In Table5, the performance of the proposed method using semisoft thresholding function is compared with that of the other methods at different levels of SNR. For a method in Table5, the SNR improvement in decibels increases as SNR decreases. At a low SNR of -15 dB, the proposed method yields the highest SNR improvement in decibels. Such larger values of SNR improvement in decibels at a low level of SNR attest the capability of the proposed method in producing enhanced speech with better quality even for car noise-corrupted speech.

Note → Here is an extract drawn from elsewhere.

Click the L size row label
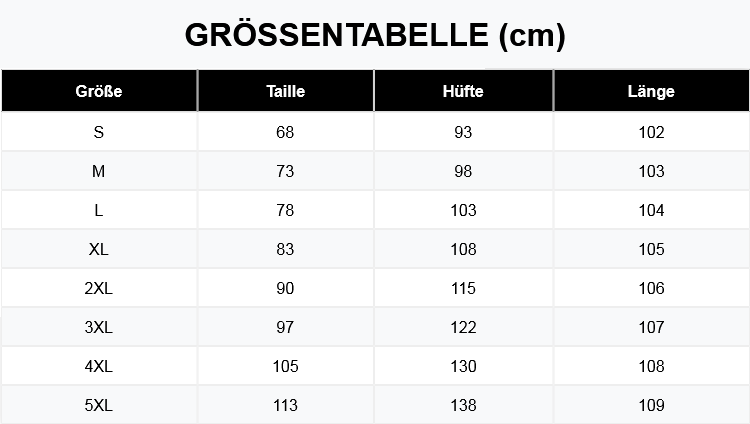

In the presence of car noise, the PESQ scores at different SNR levels resulting from using the other methods are compared with respect to the proposed method employing semisoft thresholding function in Figure7. It can be seen from the figure that at a high level of SNR, such as 15 dB, Universal, WTHSKL, and WPF methods show lower values of PESQ scores, whereas the PESQ score is much higher, as expected, for the proposed method. The proposed method also yields larger PESQ scores compared to that of the other methods at lower levels of SNR. Since, at a particular SNR, a higher PESQ score indicates a better speech quality, the proposed method is indeed better in performance even in the presence of a car noise.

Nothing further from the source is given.